Stärker als im Landesdurchschnitt fiel das Plus an den sechs größten Standorten Berlin, Düsseldorf, Frankfurt, Hamburg, Köln und München aus. Von den relativ mageren Renditen – laut dem Immobiliendienstleister CBRE sind diese bei Büros unter fünf Prozent gerutscht – lassen sich die Käufer dabei nicht abschrecken. Die Investoren steckten 12,9 Mrd. Euro allein in diese Märkte um ein Fünftel mehr als vor einem Jahr. „Viele ausländische Investoren konzentrieren sich vor allem auf die großen Metropolen, weil diese ihnen die gewünschte Liquidität bieten“, stellt Marcus Lemli, Deutschland-Chef bei Savills, fest. „Liquidität“ bedeutet, dass der Markt groß genug ist, dass man jederzeit einen Käufer findet, falls man seine Immobilie abstoßen will.

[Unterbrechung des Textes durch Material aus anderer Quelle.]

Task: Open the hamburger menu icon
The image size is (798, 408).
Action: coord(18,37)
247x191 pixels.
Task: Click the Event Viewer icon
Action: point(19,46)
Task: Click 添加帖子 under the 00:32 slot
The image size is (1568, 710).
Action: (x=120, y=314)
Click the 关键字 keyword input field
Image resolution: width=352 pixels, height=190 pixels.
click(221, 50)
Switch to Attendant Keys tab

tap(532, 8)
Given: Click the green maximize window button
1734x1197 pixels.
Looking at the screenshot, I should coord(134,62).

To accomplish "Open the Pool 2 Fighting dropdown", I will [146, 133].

Während insgesamt 46 Prozent des Geldes, das in deutsche Immobilien floss, aus dem Ausland kamen, waren es an den sechs Top-Standorten 52 Prozent. Für heuer erwarten die Savills-Experten ein steigendes Interesse ausländischer Investoren, vor allem von Staatsfonds und öffentlichen Pensionsfonds. Auf dem Vermietungsmarkt macht sich indes die Flaute bemerkbar: Die vermeintliche Dauerkrise hemme die Entscheidungen der Unternehmen, meint man beim Beratungsunternehmen Catella Property Group. Neuanmietungen werden auf die lange Bank geschoben. In Berlin, Düsseldorf, Frankfurt, Hamburg und München wurden im Vorjahr 2,55 Millionen Quadratmeter neu vermietet, um 7,8 Prozent weniger als im Jahr 2011, wie aus Daten von CBRE hervorgeht. Das sei aber angesichts der Unsicherheit über den Ausgang der Euroschuldenkrise zufriedenstellend.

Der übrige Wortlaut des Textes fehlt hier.